Published: May 17, 2010

(Reuters) – The euro slid to a four-year low on Monday on sovereign debt worries and fears that planned belt-tightening measures will hurt euro zone growth, fuelling concerns the single currency may face free-fall.

The euro extended its losses after falling below the October 2008 low at $1.2330, where stop-losses from model accounts were said to lurk, and fell as far as $1.2234 on trading platform EBS, its lowest since April 2006.

It has fallen more than 7 percent against the dollar this month, and is about 14 percent lower for the year, making it the worst-performing major currency. The euro’s next major trough on charts lies at $1.1640, a low hit in November 2005.

“The euro is a one-way trade right now and capitulation is on my mind. I can see a move towards $1.2000 at least,” said Kenneth Broux, market economist at Lloyds Banking Group.

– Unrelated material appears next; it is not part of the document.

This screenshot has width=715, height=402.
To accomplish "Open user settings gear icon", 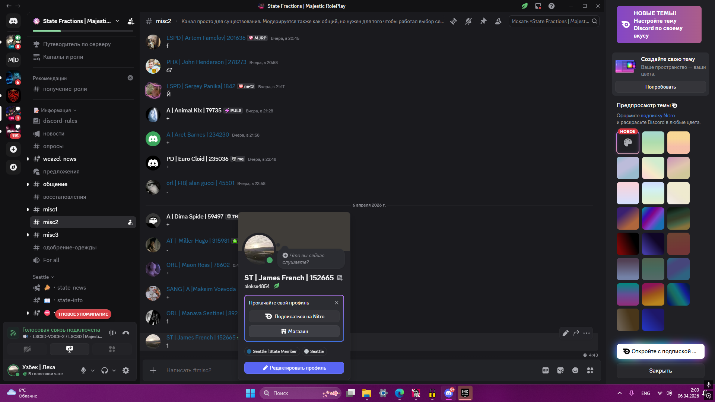I will [x=126, y=370].
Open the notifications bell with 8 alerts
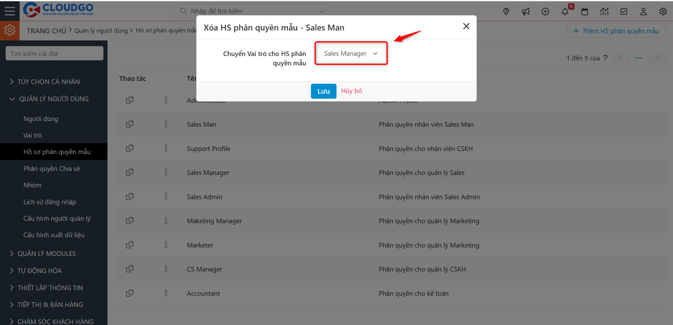 click(x=565, y=12)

At 0705 GMT, the euro had clawed its way back to trade at $1.2310, still down around 0.4 percent on the day. Traders said volatile trade was impacting liquidity, making for exacerbated moves. Offers were said to be building above $1.2330.

Analysts said the widening euro zone problems had prompted a money market dollar liquidity shortage.

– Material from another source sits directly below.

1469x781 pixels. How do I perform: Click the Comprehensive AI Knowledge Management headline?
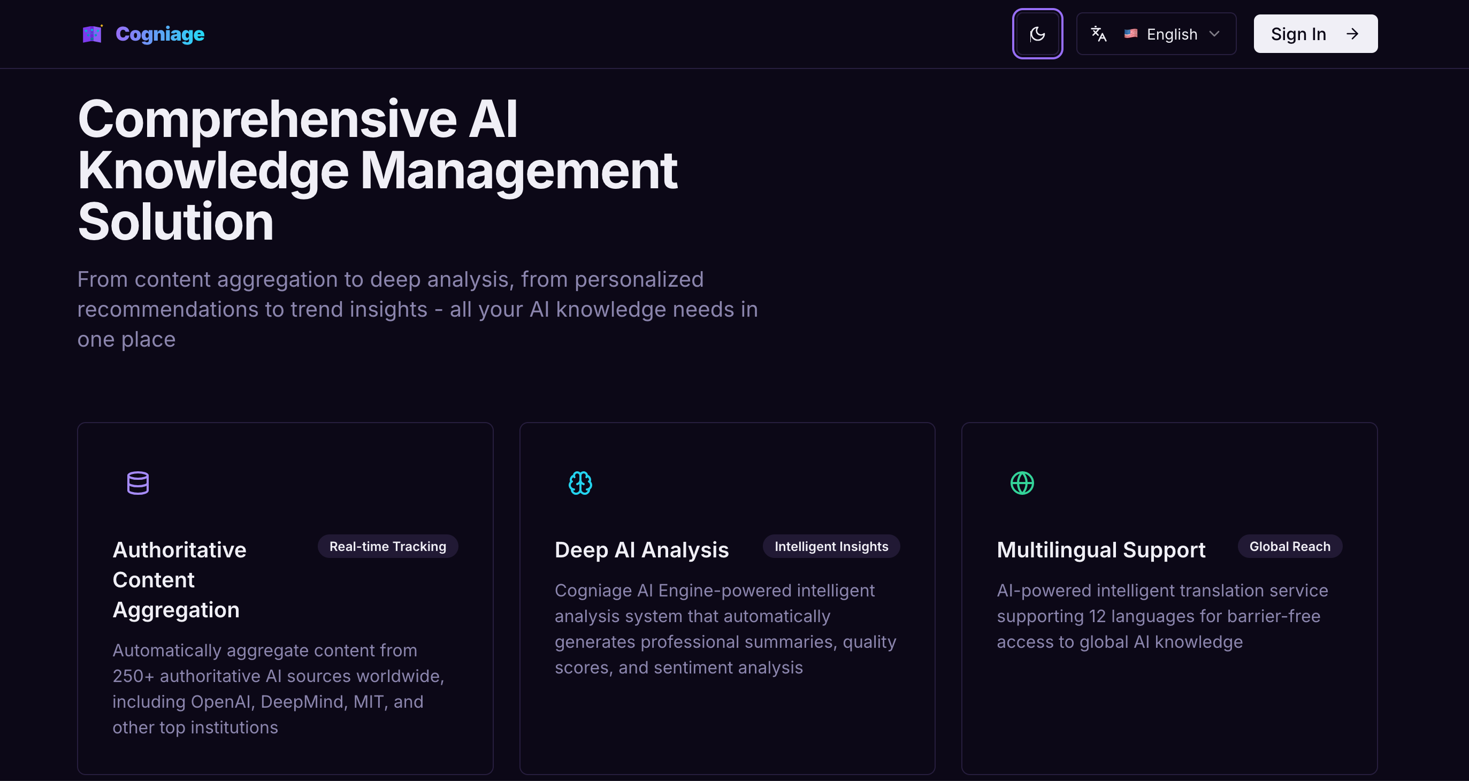376,170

“If the sharp deterioration in money markets persists into this week, look for central bank action to lower the cost of access to their dollar funding facilities,” Citibank analysts said in a note.

“People have no idea what it will take to get out of this situation as they have seen the euro plunge despite a massive rescue package,” said Minoru Shioiri, chief manager of FX trading at Mitsubishi UFJ Morgan Stanley Securities. “There are very big concerns about the euro zone.”

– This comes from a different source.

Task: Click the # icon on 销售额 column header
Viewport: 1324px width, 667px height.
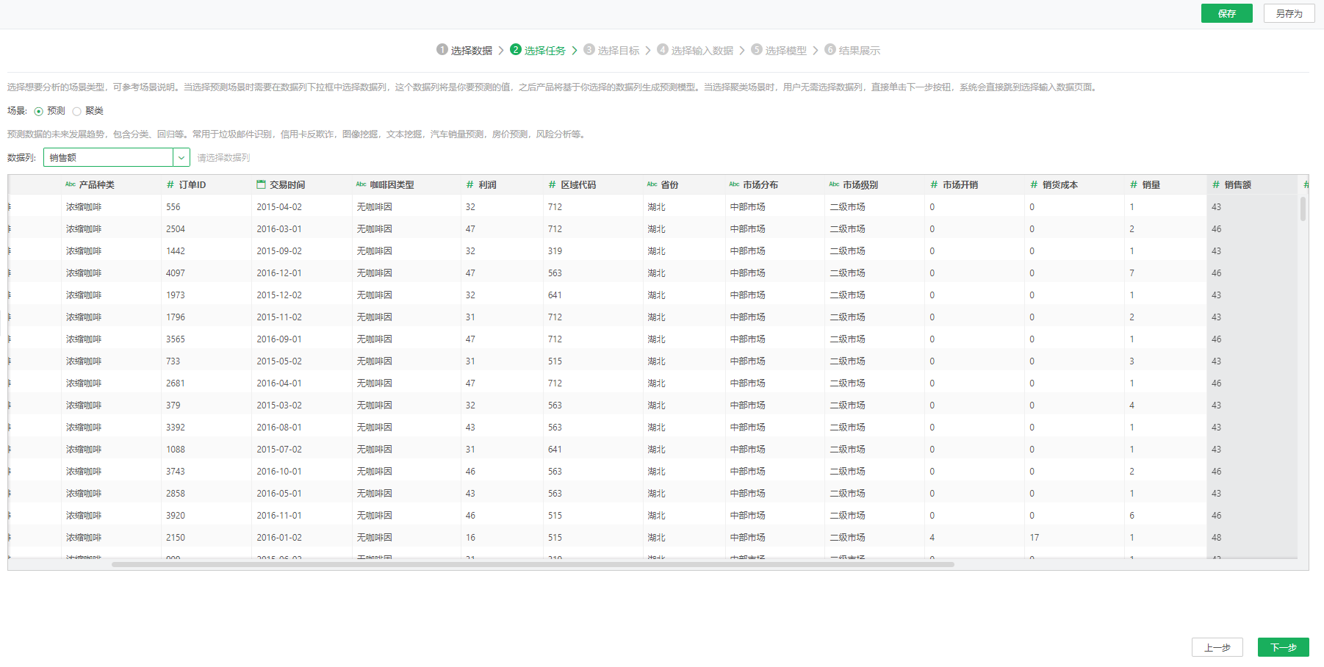Action: click(1217, 184)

A 750 billion euro rescue package from the European Union and the International Bond Fund aimed at shoring up euro zone bond markets has done little to underpin the euro.

On Friday, the single currency euro plunged after European Central Bank policymaker Axel Weber said it was important not to underestimate lingering dangers to financial stability. [ID:nLAG006286].

German Chancellor Angela Merkel said on Sunday the rescue plan put together by the European Union and the International Monetary Fund had only bought time to sort out the yawning gap between the euro zone’s strongest and weakest economies. [ID:nLDE64F0FQ].

Traders fear the austerity measures announced by Greece, Spain and Portugal would hurt growth in the near term and force the European Central Bank to keep rates low in the medium term.

Data released on Friday showed speculative bets against the euro hit a record high in the week to May 11. [ID:nN14193796].

Against the yen, the euro fell more than 1 percent to 112.47 yen EURJPY=R, heading closer to an eight-year low of 110.49 yen hit earlier this month.

Sterling slid to its lowest since March 2009 at $1.4249 GBP=D4 before rising back to $1.4418, still down 0.85 percent on the day. The pound fell on stop-loss selling and data suggesting the past year’s rise in British house prices may be cooling. [ID:nLDE64C1G4]

Weakness in the euro and the pound helped the dollar index .DXY, which rose above 87.00, the highest since March 2009.

The yen rose broadly, boosted as risk aversion increased. The Australian and the New Zealand dollars dropped more than 1 percent against the yen AUDJPY=R NZDJPY=R.